Using Deep Learning to Predict Voting Outcomes in Europe

Published in

Analytics Vidhya

6 min readSep 16, 2019

Deep learning. Everybody in the the data science world has been talking about it. We are aware of the predictive and classifying capabilities of its algorithms. We know how the infrastructure works. However, despite all this knowledge and how often we are using it we don’t have yet a DEEP understanding on what is happening inside the black box. Could this be one of the reasons why we’re not using it yet in politics?

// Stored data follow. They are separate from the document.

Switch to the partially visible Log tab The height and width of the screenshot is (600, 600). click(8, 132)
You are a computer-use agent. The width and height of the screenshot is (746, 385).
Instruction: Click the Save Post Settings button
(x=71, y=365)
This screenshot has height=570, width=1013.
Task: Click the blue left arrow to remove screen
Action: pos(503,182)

In this article, I’m going to explore deep learning for social sciences, applying one of its algorithms to predict voting outcomes for European parties. To do so, I use the same dataset as in my past two articles: The 2017 Chapel Hill Expert FLASH Survey (CHES) built by researchers from The University of North Carolina. I will also touch upon the concept of deep learning and discuss its limitations and ethical issues. So once again, hands on!

Deep, deep learning

The concept of deep learning is fairly easy to grasp. In a very basic sense, deep learning is a machine learning technique in which algorithms analyse the data, automatically extract features from it without human intervention, and identify patterns to classify or predict outcomes. The secret behind deep learning is the capacity that the algorithm has to learn from its own mistakes. Kind of creepy, isn’t it? Especially if we consider that even us as human beings sometimes struggle a lot to learn from our own mistakes! Anyway, I cannot explain the concept better than this video. Investing 20 minutes in it might be life changing. I promise. If you want to check some of the applications of deep learning in real life check out this other video.

The Model

If you read my last two articles, you are already familiarised with the dataset I will use. If not, I recommend you to take a look here and here. From the dataset I will use only the numeric variables that represent the parties’ positions regarding topics and ideological stands. The outcome variable is the share of votes obtained by parties in their respective election (either 2014, 2015, 2016 or 2017). The variables were normalised for a better interpretation of them by the model.

Note: To setup the model I will use the Keras package for R. Since this package relies on Python, it is possible that you might have to install Anaconda, specially if you are working in PC.

In the code below I select only the numeric variables from the dataset, randomly split the data into train and test sets and normalise the variables. Note that the algorithm will ‘train’ in the train set and then we will test its accuracy in ‘unseen’ data, i.e. the ‘test set’.

#Packages list
library(data.table)
library(pastecs)
library (dplyr)
library (magrittr)
library (Hmisc)
library(ggrepel)
library(keras)#New data set - Keeping only numeric variables
dl_df <- eu[ , -c(1,2,3,4,5,8,9,10)]#Splitting dataset into train and test set 
train_index <- sample(1:nrow(dl_df), 0.8 * nrow(dl_df))
test_index <- setdiff(1:nrow(dl_df), train_index)
# Build X_train, y_train, X_test, y_test
X_train <- as.matrix(dl_df[train_index, -1])
y_train <- as.matrix(dl_df[train_index, 1])
X_test <- as.matrix(dl_df[test_index,  -1])
y_test <- as.matrix(dl_df[test_index, 1])#Normalizing
mean<- apply(X_train, 2, mean)
std <- apply(X_train, 2, sd)
X_train <- scale(X_train, center=mean, scale = std)
X_test <- scale(X_test, center=mean, scale = std)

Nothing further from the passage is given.